§ **The task**: Pull out each line in the rows below that contains the word "Open".

§ **Extracted data entries**:
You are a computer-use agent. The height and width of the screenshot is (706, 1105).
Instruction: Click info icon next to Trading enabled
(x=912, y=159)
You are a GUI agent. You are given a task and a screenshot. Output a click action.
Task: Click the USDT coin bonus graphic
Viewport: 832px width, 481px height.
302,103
---
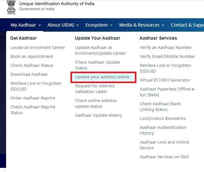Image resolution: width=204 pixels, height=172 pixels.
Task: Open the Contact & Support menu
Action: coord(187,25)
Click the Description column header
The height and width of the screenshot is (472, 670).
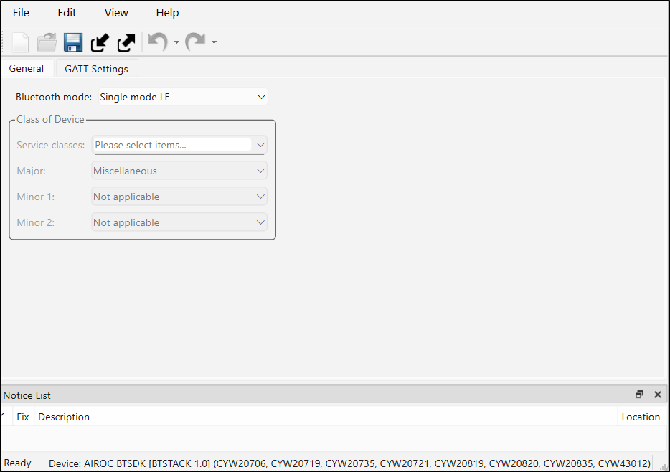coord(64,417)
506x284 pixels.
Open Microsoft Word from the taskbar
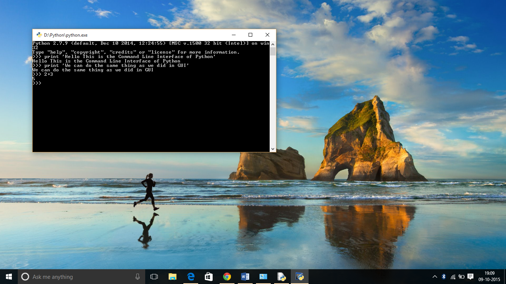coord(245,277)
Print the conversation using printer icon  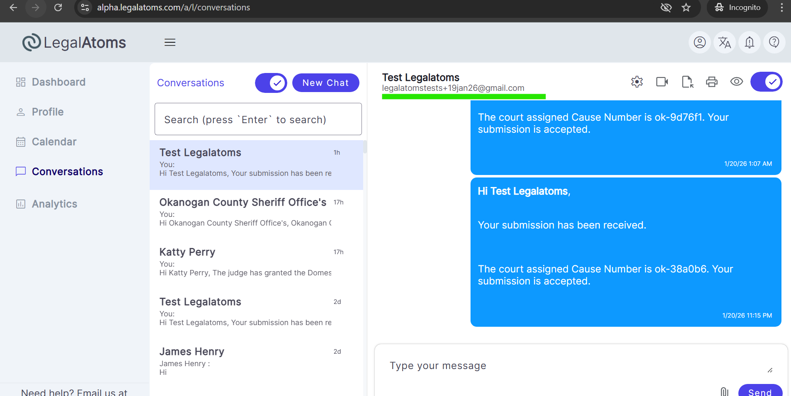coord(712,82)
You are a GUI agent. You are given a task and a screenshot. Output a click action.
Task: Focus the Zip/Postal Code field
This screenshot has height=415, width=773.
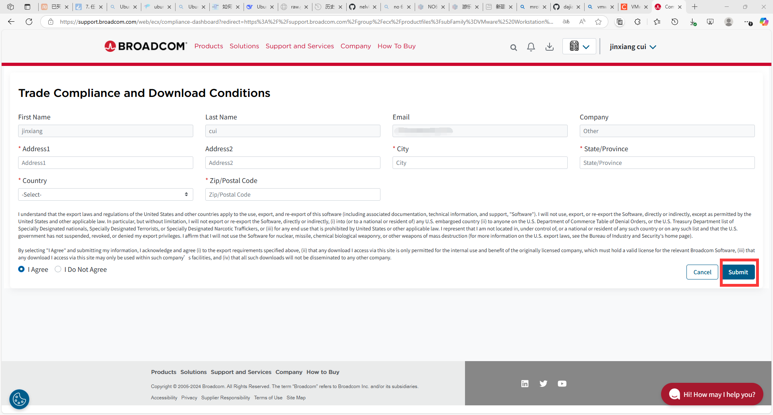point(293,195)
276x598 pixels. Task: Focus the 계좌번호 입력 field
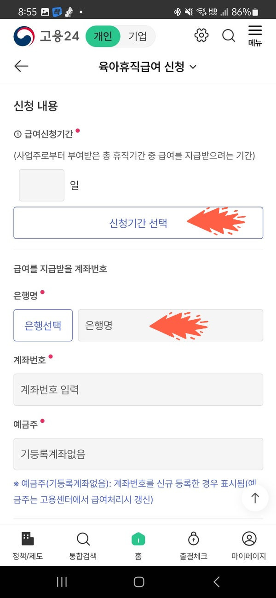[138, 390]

§ **Exercise answer**:
Task: Open the Contact & Support menu
Open Microsoft Word from the taskbar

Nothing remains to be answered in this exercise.